Working in a library gives me the opportunity to watch people interact, and I’m beginning to recognize different parenting styles.  There are parents who arrive at the library and totally disassociate with their children, as if they are relieved to be free of the responsibility.  There are others that hover anxiously while  aggressively choosing books and movies and offering them to their children for approval.  Still others hang out nearby  letting the children choose their own items, but effectively ignoring any attempts at discussion.  And then there are the parents that actually interact with their children as if they are intelligent beings; listening while their children talk, provide coherent, relevant responses to their children’s comments and questions.  Those are the ones I like to watch the most.

I’ve seen negligent parenting, hostile parenting, coaxing parenting, condescending parenting, and supportive, image building parenting.  I’m sure some of the differences between parents has something to do with differences in children, but I have to ask; which comes first, the pouting, recalcitrant tween or the domineering, manipulative parent?

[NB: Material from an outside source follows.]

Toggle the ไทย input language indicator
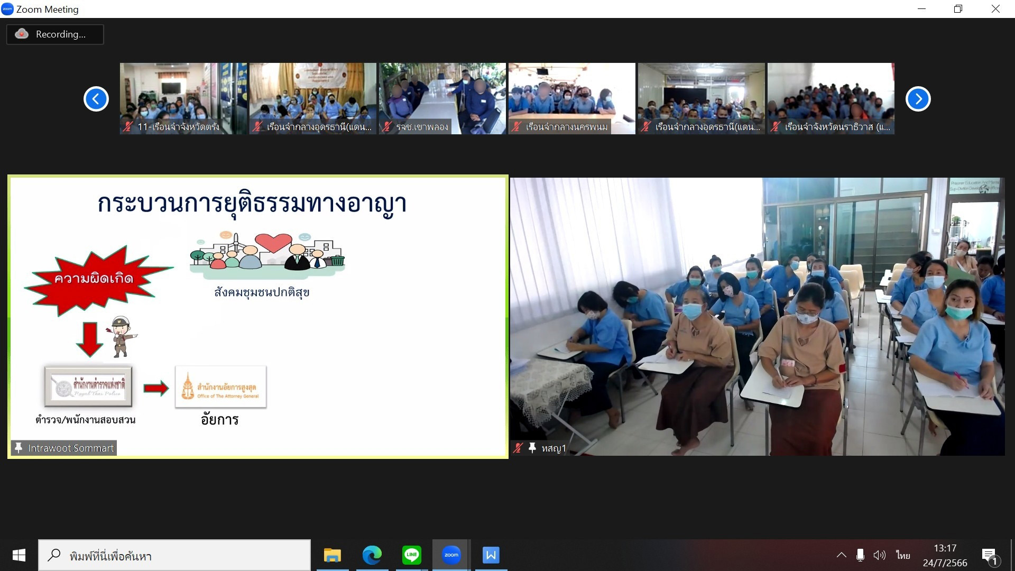[x=903, y=555]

So much of the behavior I see in children, from the tiny youngsters refusing to stay near their mom as they explore  to teenagers oblivious to any requests from their parents reminds me of Katie’s behavior.  And worse, the responses from the parents often remind me of ..well…me when I’m trying to get her to do something she doesn’t want to do.  The cajoling, the bribing, the short loud demands…I’ve done almost everything I see parents do to get my dog to do what I want which is so often wildly different than what she wants to do.  Sometimes, as I commiserate with the parents at the checkout desk I almost slip and tell them that I’ve got the same issues with my dog.  But I stop myself.  I’m pretty sure no parent wants to hear how their child reminds me of my dog.  But still…

I’m just glad Katie has her own edgy and stubborn personality. Even when I make parenting errors she bounces back and reminds me that she still loves me.  I wish all parents could be so lucky with their own kids.